Clark again conjured her impeccably vivid soundscapes with brilliant producer/engineer John Congleton (Okkervil River, Wye Oak, Explosions in the Sky). Ace modern gospel organist Bobby Sparks "did all the really sexy keyboard parts," Clark says, helping to take St. Vincent's music where it hadn't gone before. Midlake's McKenzie Smith reprised his Actor role and once again played drums. Also contributing were Daniel Hart, Evan Smith and Beck's musical director Brian LeBarton.
"Chloe in the Afternoon" is a stunning opener, vaguely sinister and frankly kinky, serving notice of the album's intense candor and darkling tone. "Cruel" is St. Vincent you can dance to, like some phantasmagorical Abba track. The aqueous confessional "Cheerleader" is the thematic touchstone; Clark is just not going to politely mince words (or sounds) anymore. "Surgeon" blurs the line between summer daze and barbiturate haze, its suave '60s Euro-pop miraculously morphing into a slinky disco inferno, keyboards dissolving into a blaze of hysteria. The heartbreaking "Strange Mercy" is an almost Hendrixy ballad, the album's soulful core, strong at a broken place.

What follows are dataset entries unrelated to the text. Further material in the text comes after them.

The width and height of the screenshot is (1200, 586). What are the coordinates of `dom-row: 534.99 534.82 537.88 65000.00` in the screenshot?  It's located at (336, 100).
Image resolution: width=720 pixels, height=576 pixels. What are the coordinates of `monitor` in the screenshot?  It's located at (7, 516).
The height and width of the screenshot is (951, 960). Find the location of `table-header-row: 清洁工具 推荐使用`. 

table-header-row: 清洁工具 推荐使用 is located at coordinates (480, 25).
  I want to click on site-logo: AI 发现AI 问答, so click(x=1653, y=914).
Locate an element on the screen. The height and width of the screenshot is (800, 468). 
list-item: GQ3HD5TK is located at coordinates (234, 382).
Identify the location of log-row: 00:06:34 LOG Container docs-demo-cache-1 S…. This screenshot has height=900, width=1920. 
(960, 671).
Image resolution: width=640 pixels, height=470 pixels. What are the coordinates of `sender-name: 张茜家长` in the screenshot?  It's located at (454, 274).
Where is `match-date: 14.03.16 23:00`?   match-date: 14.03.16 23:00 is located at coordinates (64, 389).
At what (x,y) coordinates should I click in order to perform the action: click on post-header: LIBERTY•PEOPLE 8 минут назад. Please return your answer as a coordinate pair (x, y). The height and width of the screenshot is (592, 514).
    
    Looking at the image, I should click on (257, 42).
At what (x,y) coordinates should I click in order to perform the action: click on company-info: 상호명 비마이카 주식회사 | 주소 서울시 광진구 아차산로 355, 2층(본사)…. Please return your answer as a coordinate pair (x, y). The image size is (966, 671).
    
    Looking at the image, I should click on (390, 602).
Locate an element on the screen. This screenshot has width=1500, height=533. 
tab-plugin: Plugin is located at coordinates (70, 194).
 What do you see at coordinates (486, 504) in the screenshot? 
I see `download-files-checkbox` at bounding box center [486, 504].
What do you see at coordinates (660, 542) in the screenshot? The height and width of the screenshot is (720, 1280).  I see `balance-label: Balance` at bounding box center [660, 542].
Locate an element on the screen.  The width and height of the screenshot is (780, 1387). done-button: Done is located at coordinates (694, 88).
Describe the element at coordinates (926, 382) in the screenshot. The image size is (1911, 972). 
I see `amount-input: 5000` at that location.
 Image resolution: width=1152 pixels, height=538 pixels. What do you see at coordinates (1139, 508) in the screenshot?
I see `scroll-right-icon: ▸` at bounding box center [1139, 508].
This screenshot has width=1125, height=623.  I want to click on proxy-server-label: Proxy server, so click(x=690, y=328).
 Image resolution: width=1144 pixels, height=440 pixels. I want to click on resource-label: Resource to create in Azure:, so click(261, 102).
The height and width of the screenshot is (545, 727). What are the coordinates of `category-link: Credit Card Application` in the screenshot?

Strange Mercy is what happens when the very picture of elegance and poise confronts turmoil and grief: You can either gaze in mute despair at those pieces lying on the floor, or you can make something beautiful, even transcendent out of them, but only by confronting yourself. "Marry Me is very cute — it's funny and sarcastic, and that's fine, I was 22 and that's who I was," Clark says. "And Actor was cerebral — not that I would have known how to do it any differently — but I’ve grown beyond that now. I want to make a record that's more human every time."